# SELECTED PASSAGE
*** Begin section ***
Although longitudinal studies are required in larger patient samples, the results of both studies indicate that ¹¹C-(R)-PK11195 PET could become an attractive method for detecting secondary damage after TBI and could serve as guide for evaluating interventions directed toward manipulating the inflammatory cascade.

In recent years, there have been great efforts to develop other selective radioligands for neuroinflammation in order to overcome the limitations of ¹¹C-(R)-PK11195 (Chauveau et al. 2011; Antunes et al. 2012). Among these limitations are the high level of nonspecific binding; the low signal to noise ratio, which renders quantification difficult; and the fact that it is labeled with ¹¹C, which limits its use to medical institutions that have a cyclotron.
*** End section ***
# Data entries
*** Begin section ***
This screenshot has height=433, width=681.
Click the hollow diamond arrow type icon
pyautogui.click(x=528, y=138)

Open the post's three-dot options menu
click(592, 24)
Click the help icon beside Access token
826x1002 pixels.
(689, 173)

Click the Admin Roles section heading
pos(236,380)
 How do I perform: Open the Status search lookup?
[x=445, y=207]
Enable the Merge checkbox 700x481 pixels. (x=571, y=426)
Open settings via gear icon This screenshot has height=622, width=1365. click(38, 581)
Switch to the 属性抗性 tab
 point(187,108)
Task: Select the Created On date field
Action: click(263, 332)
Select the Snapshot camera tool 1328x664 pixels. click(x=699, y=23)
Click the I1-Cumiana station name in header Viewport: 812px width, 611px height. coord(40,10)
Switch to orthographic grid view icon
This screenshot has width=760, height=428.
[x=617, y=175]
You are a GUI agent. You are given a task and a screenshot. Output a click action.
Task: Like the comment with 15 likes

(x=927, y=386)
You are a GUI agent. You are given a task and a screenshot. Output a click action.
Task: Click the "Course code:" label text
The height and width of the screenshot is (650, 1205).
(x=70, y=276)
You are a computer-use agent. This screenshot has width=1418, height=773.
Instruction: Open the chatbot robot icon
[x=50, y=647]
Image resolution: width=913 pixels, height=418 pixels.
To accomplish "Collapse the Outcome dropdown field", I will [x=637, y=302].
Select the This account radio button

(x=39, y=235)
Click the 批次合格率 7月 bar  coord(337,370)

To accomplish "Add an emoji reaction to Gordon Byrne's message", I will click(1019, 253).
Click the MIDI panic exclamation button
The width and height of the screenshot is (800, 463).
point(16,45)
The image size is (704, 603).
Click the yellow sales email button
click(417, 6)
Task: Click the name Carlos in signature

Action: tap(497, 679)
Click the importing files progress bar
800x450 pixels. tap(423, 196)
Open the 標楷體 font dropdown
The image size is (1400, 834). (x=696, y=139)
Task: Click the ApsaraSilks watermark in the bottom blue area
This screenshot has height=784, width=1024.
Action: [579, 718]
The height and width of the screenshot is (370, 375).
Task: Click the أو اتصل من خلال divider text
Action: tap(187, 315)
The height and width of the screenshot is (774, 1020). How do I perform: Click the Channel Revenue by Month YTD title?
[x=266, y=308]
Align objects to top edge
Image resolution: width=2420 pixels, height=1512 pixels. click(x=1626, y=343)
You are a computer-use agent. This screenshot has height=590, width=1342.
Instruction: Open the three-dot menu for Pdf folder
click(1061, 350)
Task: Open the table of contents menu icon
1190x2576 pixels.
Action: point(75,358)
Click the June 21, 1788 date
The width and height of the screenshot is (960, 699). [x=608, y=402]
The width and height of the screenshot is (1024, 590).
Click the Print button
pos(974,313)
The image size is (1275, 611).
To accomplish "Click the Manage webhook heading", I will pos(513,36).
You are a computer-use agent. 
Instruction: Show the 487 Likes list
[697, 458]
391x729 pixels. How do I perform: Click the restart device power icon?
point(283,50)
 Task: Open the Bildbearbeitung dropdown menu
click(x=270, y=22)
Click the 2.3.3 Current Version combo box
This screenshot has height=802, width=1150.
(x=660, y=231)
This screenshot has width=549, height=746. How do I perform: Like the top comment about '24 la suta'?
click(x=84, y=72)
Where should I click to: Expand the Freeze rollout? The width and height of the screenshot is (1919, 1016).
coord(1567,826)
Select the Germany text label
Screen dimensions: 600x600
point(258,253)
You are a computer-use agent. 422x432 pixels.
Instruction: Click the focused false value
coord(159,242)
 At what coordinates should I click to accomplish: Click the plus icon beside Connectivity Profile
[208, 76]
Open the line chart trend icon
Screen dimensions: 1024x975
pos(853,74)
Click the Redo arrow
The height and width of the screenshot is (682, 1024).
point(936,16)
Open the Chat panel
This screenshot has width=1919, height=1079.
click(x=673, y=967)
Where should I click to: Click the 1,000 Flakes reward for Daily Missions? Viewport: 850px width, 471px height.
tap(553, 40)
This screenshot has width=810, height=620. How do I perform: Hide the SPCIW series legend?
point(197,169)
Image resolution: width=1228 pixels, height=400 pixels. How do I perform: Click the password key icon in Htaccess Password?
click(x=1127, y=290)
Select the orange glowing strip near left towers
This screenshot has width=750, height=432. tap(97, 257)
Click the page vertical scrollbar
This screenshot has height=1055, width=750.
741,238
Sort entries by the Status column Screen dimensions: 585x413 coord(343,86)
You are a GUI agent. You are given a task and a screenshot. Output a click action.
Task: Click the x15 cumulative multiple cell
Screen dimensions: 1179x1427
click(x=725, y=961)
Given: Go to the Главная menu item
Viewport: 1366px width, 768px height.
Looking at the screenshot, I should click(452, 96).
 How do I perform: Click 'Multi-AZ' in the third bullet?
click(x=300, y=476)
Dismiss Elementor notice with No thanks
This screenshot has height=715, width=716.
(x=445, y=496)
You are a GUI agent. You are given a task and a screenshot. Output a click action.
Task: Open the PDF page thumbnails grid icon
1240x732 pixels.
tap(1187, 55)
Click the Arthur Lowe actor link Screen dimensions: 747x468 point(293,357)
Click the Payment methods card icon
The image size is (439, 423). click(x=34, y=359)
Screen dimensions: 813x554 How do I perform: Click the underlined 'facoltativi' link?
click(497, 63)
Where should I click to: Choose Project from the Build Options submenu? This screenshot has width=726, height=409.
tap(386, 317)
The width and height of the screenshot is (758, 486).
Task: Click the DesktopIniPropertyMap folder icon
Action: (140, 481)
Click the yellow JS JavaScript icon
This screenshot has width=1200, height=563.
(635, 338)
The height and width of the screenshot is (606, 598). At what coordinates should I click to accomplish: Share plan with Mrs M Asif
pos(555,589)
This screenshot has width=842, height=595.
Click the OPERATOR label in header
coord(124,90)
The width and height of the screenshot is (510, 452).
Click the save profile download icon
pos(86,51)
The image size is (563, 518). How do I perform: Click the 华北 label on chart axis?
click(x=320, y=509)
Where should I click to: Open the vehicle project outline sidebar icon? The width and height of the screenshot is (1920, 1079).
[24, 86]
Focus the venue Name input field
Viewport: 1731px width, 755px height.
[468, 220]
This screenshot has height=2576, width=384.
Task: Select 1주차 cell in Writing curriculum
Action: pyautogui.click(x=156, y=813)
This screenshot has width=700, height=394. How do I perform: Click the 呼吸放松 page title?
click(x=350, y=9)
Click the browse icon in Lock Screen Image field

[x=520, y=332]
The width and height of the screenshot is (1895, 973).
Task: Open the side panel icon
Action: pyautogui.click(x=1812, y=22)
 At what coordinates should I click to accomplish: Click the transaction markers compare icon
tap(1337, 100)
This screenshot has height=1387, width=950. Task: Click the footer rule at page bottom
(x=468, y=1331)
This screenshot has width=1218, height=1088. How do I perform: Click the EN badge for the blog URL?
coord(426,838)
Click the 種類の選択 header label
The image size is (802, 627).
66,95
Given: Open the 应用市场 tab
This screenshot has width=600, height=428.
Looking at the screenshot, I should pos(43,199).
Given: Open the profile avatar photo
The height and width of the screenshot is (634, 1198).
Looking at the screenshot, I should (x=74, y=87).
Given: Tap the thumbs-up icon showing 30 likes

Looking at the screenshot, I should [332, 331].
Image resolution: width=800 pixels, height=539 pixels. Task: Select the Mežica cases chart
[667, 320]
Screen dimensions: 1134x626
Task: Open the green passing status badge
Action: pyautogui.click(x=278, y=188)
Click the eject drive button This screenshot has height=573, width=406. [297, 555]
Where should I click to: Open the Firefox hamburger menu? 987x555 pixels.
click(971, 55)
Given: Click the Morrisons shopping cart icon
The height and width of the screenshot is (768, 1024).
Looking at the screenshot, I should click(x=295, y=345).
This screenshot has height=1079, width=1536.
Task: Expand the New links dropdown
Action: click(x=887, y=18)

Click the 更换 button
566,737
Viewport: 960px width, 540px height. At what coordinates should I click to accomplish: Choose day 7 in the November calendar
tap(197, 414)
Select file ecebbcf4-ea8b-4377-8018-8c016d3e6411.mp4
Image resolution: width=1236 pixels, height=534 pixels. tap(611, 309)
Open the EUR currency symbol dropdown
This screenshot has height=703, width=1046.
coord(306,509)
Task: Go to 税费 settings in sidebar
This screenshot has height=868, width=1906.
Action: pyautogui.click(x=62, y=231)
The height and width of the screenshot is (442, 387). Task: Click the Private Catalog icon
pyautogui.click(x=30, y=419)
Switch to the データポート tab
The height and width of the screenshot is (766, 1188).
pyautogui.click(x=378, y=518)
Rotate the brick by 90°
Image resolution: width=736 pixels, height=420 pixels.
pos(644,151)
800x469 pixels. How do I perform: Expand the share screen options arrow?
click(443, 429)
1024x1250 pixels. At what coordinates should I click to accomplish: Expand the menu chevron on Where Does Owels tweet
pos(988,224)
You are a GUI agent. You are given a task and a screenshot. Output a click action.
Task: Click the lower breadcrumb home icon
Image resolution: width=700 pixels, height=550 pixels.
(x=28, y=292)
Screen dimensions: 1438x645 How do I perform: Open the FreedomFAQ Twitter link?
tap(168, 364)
*** End section ***
# EXPLORE THE MATERIAL
1. From the passage on PET imaging of neuroinflammation, reproduce the part starting at "In recent years, there" and ending at "have a cyclotron.".
2. Pick up the passage on PET imaging of neuroinflammation where it stops and write the next part.

# EXERCISE RESPONSES
1.
In recent years, there have been great efforts to develop other selective radioligands for neuroinflammation in order to overcome the limitations of ¹¹C-(R)-PK11195 (Chauveau et al. 2011; Antunes et al. 2012). Among these limitations are the high level of nonspecific binding; the low signal to noise ratio, which renders quantification difficult; and the fact that it is labeled with ¹¹C, which limits its use to medical institutions that have a cyclotron.

2.
Perfusion SPECT using ^99mTc-hexamethyl-propyleneamine oxime (HMPAO) or ^99mTc-ethylene cysteine dimer (ECD) has been extensively used in TBI. Reviews of this neuroimaging modality have appeared regularly in the last years (Davalos and Bennett 2002; Cihangiroglu et al. 2002; Belanger et al. 2007; Tikofsky 2010; Tong et al. 2011). These reviews coincide in pointing out that perfusion SPECT has high negative predictive value during the acute phase in mild TBI. They also agree that perfusion SPECT, like ¹⁸F-FDG PET, is more sensitive than CT for identifying abnormalities in TBI during the first hours, detecting them in very early stages, when CT (or MRI) scans may still be negative. Abnormalities detected by perfusion SPECT are more extensive than those observed by structural neuroimaging. A recent study shows that the combination of structural neuroimages, such as CT, with perfusion SPECT using ^99mTc-ECD is useful to determine the extent and severity of TBI lesions and tissue viability in core, edema, and perilesional tissue (Pifarré et al. 2011). Figure 45.4 shows CT and SPECT perfusion imaging of a patient with left frontal primarily brain trauma.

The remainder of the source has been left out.